No sé si el chamán o “brujo” de Ghana tuvo algo que ver, pero para mí, que no se nada de fútbol, los equipos africanos se lucieron en este Mundial desde que entraron con sus looks candentes por la puerta. Si, todos o muchos juegan profesionalmente en las mejores ligas del mundo. Solo espero que tengan igualdad en los términos de sus contratos, pero bueno, esto es harina de otro costal.
La cosa es que yo iba a empezar hablando del respeto que debemos tener ante todas las creencias religiosas, obvio nada que ver con fanatismos, sectas o hacer el daño al prójimo; pero me fui por la tangente.
Lo que pasa es que el “brujo de Ghana” se volvió mega viral y generó un sinfín de acciones de los contrincantes del equipo africano para protegerse. Me impresionaron los colombianos subiendo el Montserrate. Pero se convirtió en objeto de mofa y eso me molestó. Porque no todos los cultos africanos son “malignos”, te echan maldiciones o te dejan embrujado. ¿No es esto una forma de discriminación o de ignorancia? Son culturas milenarias y muy sabias, de las que considero tenemos mucho por aprender.
No sé si Nana Kwako Bonsam, así se llama el “brujo”, trabaja desde la energía o es solo un charlatán disfrazado. Según una nota de Pablo Romero en el diario El País “No influye en absoluto en el rendimiento ni en el resultado. Lo ves con polvo en la cara, soplando polvo y haciendo movimientos: todo es espectáculo, no es real. Es un tipo normal al que le encanta viajar y seguir a nuestra selección”. Estas declaraciones las obtuvo del periodista ghanés Gary Al-Smith.
Todo apunta a que “brujo verdadero”, no es. Lo que si es que se robó miles de titulares con sus supuestas “maldiciones” y predicciones, que no han sido muy acertadas que digamos.
¿Y qué me dicen del fanático de la RDC Michel Kuka Mboladinga que emula a Patrice Lumumba? Sin ningún ritual o polvito mágico une y da soporte no solo a la afición, sino al mismo equipo del país africano, que ha pedido que se le incluya como miembro oficial de la selección y que los acompañe en todos los partidos.
¿Psicología o sugestión? ¿Rituales verdaderos o falsos? Paso a otro tema. Ustedes ven como tanto jugadores como miembros de equipos técnicos realizan gestos o pronuncian palabras en silencio al enfrentarse a un penal, cuando anotan un gol, cuando fallan.
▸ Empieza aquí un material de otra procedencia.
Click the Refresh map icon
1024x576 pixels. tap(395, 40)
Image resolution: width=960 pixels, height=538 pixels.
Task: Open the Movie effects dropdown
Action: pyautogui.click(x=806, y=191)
Si los analizamos, notamos que muchos en primer lugar rezan en grupo al iniciar y al finalizar el partido. Igual agradecen al cielo, a su ser supremo, el haber logrado esa hazaña imposible. Hasta aquí todo bien. Sin embargo, no podemos ignorar las críticas que han recibido los equipos musulmanes al rezar (en postura de Sujud o postración). ¿Por qué incomoda si es similar a que un jugador cristiano se persigne? ¿No es esto también discriminación?
A lo mejor estoy exagerando. Recuerden, yo soy Sagitario con Sagitario. Pero como siempre, creo que es mejor informarse, aprender y respetar.
En resumen, estamos ante la fiesta de países más grande que se realiza cada cuatro años. Vemos sentados en las gradas personas de países opuestos en el globo terráqueo pero que viven un mismo entusiasmo que no necesita idiomas, como si fueran hermanos. Qué lindo fuera que pudiéramos dejar la discriminación en la puerta y disfrutarlo verdaderamente como iguales.
Ya viene el pollo del arroz con pollo, así que vayan buscando sus bufandas, gorros, camisetas, amuletos, estampitas, novenas, velas, cristales, todo lo que consideren necesario para darle la victoria a su favorito. Total, no le hace daño a nadie y, como dicen, de que vuelan, vuelan.
Pensé escribir sobre la corrupción en la FIFA y los eventos inconcebibles que hemos presenciado en estos últimos días. En verdad, prefiero esperar a que termine el Mundial. Aparte, estoy esperando a que me haga efecto la Tafil.